* _What needs to be done_
Every entry is to be set down a second time, precisely as written.

*** Opening Dataset ***

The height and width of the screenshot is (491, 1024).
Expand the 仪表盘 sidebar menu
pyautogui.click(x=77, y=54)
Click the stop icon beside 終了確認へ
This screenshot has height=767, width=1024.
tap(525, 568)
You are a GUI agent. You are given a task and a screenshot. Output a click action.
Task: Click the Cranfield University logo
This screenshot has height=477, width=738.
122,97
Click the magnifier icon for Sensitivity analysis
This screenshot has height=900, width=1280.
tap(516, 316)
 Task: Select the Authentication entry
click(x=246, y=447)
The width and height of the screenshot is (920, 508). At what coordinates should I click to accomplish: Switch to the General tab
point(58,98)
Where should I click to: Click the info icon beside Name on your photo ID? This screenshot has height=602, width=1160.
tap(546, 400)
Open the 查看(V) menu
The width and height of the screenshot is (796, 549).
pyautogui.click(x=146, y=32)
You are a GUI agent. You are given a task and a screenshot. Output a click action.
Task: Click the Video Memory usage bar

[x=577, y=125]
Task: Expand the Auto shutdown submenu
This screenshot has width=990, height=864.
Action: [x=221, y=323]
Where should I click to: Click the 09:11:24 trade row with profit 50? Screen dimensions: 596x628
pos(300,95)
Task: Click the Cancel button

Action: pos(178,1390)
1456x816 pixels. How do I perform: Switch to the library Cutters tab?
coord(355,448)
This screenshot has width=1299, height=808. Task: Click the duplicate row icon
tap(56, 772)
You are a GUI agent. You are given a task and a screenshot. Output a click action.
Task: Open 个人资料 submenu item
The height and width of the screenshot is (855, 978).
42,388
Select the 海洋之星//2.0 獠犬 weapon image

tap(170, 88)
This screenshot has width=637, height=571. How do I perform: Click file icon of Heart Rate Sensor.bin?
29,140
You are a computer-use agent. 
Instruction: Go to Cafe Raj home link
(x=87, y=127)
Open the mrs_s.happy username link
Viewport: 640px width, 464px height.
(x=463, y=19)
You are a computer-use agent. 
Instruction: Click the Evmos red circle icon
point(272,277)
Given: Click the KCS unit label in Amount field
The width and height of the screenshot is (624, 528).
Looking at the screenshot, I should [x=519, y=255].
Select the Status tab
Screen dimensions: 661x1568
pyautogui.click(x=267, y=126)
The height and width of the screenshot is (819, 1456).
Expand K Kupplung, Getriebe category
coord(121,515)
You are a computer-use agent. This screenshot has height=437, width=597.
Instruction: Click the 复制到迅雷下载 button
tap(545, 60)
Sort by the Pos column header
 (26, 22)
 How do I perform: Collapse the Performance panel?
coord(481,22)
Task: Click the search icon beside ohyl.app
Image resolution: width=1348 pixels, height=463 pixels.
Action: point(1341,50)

*** Closing Dataset ***

* _Solution to this exercise_
The height and width of the screenshot is (491, 1024).
Expand the 仪表盘 sidebar menu
pyautogui.click(x=77, y=54)
Click the stop icon beside 終了確認へ
This screenshot has height=767, width=1024.
tap(525, 568)
You are a GUI agent. You are given a task and a screenshot. Output a click action.
Task: Click the Cranfield University logo
This screenshot has height=477, width=738.
122,97
Click the magnifier icon for Sensitivity analysis
This screenshot has height=900, width=1280.
tap(516, 316)
 Task: Select the Authentication entry
click(x=246, y=447)
The width and height of the screenshot is (920, 508). At what coordinates should I click to accomplish: Switch to the General tab
point(58,98)
Where should I click to: Click the info icon beside Name on your photo ID? This screenshot has height=602, width=1160.
tap(546, 400)
Open the 查看(V) menu
The width and height of the screenshot is (796, 549).
pyautogui.click(x=146, y=32)
You are a GUI agent. You are given a task and a screenshot. Output a click action.
Task: Click the Video Memory usage bar

[x=577, y=125]
Task: Expand the Auto shutdown submenu
This screenshot has width=990, height=864.
Action: [x=221, y=323]
Where should I click to: Click the 09:11:24 trade row with profit 50? Screen dimensions: 596x628
pos(300,95)
Task: Click the Cancel button

Action: pos(178,1390)
1456x816 pixels. How do I perform: Switch to the library Cutters tab?
coord(355,448)
This screenshot has width=1299, height=808. Task: Click the duplicate row icon
tap(56, 772)
You are a GUI agent. You are given a task and a screenshot. Output a click action.
Task: Open 个人资料 submenu item
The height and width of the screenshot is (855, 978).
42,388
Select the 海洋之星//2.0 獠犬 weapon image

tap(170, 88)
This screenshot has width=637, height=571. How do I perform: Click file icon of Heart Rate Sensor.bin?
29,140
You are a computer-use agent. 
Instruction: Go to Cafe Raj home link
(x=87, y=127)
Open the mrs_s.happy username link
Viewport: 640px width, 464px height.
(x=463, y=19)
You are a computer-use agent. 
Instruction: Click the Evmos red circle icon
point(272,277)
Given: Click the KCS unit label in Amount field
The width and height of the screenshot is (624, 528).
Looking at the screenshot, I should [x=519, y=255].
Select the Status tab
Screen dimensions: 661x1568
pyautogui.click(x=267, y=126)
The height and width of the screenshot is (819, 1456).
Expand K Kupplung, Getriebe category
coord(121,515)
You are a computer-use agent. This screenshot has height=437, width=597.
Instruction: Click the 复制到迅雷下载 button
tap(545, 60)
Sort by the Pos column header
 (26, 22)
 How do I perform: Collapse the Performance panel?
coord(481,22)
Task: Click the search icon beside ohyl.app
Image resolution: width=1348 pixels, height=463 pixels.
Action: point(1341,50)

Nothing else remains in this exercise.